Many funders will decline a stacked application or raise the factor rate to offset the layered exposure — which makes each successive advance more expensive precisely when the business can least afford it. Stacking is the clearest example of speed-and-convenience financing turning into a trap. The discipline is to treat an MCA as a one-time tool for a specific, short-horizon need, not a recurring source of working capital.
Where does the Canadian criminal interest rate cap fit in?
Effective January 1, 2025, the Government of Canada lowered the Criminal Code criminal interest rate from the equivalent of 48% APR to 35% APR (Budget Implementation Act, 2023, brought into force alongside the Criminal Interest Rate Regulations). A later amendment, in force the same day, extended the offence to offering or advertising credit above the criminal rate, not just charging it.

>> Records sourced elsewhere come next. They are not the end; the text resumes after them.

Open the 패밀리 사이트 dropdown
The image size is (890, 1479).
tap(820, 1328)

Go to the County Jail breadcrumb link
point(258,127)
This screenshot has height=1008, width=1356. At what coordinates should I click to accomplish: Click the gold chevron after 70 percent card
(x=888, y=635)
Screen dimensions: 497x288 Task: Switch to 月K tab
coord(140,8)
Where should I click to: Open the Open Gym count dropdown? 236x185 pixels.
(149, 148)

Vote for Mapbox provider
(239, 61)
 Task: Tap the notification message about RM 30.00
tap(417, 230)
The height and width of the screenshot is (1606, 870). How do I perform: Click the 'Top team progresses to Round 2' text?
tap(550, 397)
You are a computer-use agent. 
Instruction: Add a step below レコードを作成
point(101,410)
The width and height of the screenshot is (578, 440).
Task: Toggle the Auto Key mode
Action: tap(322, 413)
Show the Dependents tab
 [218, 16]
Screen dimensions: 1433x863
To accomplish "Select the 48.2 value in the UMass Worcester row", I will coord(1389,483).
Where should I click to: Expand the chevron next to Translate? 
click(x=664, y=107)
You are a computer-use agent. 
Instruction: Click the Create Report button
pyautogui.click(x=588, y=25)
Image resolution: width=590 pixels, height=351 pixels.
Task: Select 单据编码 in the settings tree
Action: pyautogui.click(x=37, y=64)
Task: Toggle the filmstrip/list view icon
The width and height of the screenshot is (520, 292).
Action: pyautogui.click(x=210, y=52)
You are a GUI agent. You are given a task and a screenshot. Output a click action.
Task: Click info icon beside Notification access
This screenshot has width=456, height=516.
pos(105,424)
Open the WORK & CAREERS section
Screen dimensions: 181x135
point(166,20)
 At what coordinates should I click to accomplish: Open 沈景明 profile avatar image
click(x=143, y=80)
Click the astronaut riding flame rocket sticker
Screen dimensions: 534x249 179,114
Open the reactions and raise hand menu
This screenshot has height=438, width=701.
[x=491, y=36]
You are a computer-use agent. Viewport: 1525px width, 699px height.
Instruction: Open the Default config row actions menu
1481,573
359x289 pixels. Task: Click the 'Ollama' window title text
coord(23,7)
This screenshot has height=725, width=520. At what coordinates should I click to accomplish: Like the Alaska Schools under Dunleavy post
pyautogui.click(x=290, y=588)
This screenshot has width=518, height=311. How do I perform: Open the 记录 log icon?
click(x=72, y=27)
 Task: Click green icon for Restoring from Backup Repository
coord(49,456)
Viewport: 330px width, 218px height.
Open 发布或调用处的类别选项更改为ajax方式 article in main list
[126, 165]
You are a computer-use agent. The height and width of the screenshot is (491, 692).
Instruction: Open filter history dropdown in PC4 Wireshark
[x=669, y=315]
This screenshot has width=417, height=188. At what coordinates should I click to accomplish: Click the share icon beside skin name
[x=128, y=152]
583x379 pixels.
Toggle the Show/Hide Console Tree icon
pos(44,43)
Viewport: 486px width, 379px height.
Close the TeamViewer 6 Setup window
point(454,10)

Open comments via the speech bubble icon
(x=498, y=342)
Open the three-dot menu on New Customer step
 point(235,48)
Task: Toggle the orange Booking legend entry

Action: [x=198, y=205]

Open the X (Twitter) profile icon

The Criminal Interest Rate Regulations set out exemptions that matter for business financing:
| Loan type | Cap as of 2025 |
|---|---|
| General loans (including consumer) | 35% APR |
| Commercial loans $10,000–$500,000 | 48% APR |
| Commercial loans above $500,000 | No statutory cap |
| Payday loans | $14 per $100 borrowed (separate rule) |
Two caveats apply to MCAs specifically. First, because an MCA is structured as a purchase of receivables rather than a loan, whether and how the criminal-rate framework applies to a given advance is a legal question that turns on the contract — not a settled bright line. Second, the commercial exemptions mean a high-cost business advance can sit legally at an effective rate that would be criminal for a consumer loan. The framework is the backdrop, not a guarantee that any priced product is reasonable for your situation. Confirm the current rules and any contract specifics with a professional before relying on them.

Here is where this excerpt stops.